One of the wonderful traditions of Christmas is the Nativity. But you don’t have to be Christian or a regular church-goer to love these wonderful displays. The creativity and artistry speaks to all children and to the child in us all.
Nativity is a scene from the stories of the birth of Jesus. They are in the Gospels of Matthew and Luke. With inspiration in these stories you use either figurines or live people to create the scene and convey the story.
These scenes excite especially the children. Their happy smiles and their joy is so wonderfully rewarding. But adults as well enjoy both creating and looking at the nativity scenes.
This has developed into a huge handicraft industry in countries like Spain and Italy. Artists and craftsmen work all year round to create their next exhibits, which are sold especially at Christmas markets.
Families collect figurines and accessories from the markets and create their own displays at home.
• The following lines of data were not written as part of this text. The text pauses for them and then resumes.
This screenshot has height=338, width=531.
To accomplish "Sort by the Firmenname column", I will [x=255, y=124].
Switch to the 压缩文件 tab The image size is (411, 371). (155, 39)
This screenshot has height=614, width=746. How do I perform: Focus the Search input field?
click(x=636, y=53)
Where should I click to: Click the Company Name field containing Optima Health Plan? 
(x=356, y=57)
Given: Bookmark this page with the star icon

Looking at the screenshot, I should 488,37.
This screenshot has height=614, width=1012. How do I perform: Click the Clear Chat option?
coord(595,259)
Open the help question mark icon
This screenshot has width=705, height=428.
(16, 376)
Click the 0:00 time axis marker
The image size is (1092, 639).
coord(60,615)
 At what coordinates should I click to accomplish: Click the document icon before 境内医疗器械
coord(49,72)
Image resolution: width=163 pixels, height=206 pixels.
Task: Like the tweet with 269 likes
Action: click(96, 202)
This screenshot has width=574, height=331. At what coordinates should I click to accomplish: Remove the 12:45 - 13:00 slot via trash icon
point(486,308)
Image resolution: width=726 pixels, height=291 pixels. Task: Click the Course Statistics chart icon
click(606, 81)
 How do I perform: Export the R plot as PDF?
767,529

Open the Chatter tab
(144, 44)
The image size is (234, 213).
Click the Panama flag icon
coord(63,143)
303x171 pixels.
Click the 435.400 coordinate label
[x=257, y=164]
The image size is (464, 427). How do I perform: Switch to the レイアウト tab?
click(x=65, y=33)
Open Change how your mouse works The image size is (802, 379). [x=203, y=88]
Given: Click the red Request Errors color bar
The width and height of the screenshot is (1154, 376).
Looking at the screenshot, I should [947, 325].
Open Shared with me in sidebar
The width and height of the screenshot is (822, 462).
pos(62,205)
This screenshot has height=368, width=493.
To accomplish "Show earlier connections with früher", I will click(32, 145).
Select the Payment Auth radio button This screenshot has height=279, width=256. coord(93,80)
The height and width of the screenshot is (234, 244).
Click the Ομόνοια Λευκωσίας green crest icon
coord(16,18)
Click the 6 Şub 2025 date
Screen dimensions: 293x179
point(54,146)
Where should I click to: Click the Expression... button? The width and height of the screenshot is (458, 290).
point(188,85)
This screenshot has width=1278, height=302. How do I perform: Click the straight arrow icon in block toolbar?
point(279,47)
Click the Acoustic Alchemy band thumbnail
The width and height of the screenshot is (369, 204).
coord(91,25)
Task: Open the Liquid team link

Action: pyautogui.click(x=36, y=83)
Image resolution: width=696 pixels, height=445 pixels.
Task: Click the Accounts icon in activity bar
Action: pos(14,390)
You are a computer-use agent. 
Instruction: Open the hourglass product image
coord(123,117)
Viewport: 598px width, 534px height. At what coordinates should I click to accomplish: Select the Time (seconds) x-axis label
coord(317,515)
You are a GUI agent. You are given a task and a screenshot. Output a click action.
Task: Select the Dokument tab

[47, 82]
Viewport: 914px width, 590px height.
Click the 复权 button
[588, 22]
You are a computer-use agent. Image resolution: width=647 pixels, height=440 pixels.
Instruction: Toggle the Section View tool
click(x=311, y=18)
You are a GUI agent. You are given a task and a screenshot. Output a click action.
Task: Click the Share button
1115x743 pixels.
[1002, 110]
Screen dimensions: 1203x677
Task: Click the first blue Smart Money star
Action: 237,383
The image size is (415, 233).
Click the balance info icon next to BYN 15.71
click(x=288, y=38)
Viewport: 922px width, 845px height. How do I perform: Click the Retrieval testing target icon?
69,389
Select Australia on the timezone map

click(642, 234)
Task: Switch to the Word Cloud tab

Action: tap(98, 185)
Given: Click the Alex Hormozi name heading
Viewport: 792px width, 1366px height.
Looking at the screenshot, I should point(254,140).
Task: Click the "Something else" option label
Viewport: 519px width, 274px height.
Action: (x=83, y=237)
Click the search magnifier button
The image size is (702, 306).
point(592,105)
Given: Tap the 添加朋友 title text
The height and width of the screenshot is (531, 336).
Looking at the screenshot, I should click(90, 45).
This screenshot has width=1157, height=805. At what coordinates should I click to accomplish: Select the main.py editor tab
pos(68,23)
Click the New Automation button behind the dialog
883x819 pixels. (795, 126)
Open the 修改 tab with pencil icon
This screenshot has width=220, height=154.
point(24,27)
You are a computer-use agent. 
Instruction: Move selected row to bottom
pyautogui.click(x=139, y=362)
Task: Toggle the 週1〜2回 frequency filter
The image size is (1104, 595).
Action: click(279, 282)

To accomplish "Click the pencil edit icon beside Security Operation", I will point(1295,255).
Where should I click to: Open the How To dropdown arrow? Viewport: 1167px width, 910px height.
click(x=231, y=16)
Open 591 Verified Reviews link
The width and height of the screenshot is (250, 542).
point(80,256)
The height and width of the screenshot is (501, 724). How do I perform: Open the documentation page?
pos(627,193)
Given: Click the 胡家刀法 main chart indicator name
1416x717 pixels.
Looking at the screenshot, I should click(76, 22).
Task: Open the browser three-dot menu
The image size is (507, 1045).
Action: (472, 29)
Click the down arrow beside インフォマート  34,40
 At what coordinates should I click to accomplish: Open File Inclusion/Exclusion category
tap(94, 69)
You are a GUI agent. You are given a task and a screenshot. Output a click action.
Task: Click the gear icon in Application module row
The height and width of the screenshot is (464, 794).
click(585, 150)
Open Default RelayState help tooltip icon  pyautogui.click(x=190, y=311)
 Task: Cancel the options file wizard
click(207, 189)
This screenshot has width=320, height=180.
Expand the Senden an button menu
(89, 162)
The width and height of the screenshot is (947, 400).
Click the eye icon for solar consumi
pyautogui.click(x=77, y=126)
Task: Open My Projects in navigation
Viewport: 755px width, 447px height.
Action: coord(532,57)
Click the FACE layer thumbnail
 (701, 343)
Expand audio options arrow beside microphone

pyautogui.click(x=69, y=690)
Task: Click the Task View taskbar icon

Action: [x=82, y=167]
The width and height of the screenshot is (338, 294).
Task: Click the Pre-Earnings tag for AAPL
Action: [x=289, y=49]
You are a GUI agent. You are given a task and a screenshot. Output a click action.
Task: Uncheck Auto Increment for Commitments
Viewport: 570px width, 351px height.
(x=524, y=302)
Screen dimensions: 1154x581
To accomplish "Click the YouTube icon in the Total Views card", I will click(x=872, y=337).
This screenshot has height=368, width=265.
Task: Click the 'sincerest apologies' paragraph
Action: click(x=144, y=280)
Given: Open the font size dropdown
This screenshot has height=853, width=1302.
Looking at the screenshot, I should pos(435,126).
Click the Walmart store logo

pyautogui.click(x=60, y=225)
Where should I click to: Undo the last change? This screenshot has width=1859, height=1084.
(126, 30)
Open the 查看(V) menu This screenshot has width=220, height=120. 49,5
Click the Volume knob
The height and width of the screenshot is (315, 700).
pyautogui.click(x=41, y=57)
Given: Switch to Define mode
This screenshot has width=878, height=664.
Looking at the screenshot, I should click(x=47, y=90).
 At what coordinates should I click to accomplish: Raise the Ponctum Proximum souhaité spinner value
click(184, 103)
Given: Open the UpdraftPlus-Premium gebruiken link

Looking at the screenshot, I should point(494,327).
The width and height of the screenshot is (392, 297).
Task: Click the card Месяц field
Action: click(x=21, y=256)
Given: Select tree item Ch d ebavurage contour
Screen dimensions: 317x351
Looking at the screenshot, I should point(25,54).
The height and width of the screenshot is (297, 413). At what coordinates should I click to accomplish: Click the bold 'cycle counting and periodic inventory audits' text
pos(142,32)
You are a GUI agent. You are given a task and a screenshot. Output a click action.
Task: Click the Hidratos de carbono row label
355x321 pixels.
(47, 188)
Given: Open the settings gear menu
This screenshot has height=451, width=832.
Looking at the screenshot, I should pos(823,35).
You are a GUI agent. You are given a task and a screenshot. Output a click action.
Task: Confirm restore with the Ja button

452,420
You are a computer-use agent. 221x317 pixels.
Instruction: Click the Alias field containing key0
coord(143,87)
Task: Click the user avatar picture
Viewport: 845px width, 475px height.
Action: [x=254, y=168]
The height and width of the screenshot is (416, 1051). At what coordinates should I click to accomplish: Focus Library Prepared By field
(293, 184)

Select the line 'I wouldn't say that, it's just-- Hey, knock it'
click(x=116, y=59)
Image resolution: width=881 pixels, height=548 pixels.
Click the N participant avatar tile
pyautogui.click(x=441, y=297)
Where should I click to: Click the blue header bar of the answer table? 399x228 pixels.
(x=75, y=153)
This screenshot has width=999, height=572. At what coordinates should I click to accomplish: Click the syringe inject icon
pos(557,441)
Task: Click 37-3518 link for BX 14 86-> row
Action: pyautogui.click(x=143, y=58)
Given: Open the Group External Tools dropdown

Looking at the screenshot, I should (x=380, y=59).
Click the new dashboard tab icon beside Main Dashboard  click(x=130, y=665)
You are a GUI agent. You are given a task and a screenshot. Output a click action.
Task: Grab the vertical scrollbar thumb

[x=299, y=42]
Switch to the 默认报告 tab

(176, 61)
Churches, beginning with the Vatican, and cities and other institutions create their own annual exhibits that are venerated and celebrated.
This little book series shows you some of the nativity scenes we have seen and some of the figurines and accessories that you can find in the various Christmas markets, as well as where you can not find nativity scenes and figurines.
Nativity is today a Catholic tradition, separated in many countries from official society as Christianity does no longer have the same central function, although the European values and norms are deeply steeped in Christianity.
In Northern European countries the birth of Jesus is no longer the central theme of the Christmas displays.
We show you some alternative displays, usually with animals, that are used instead to make the children, and adults, happy. Mostly they are in shopping windows and displace for a while the display of some of the commercial goods that is the daily function of the windows.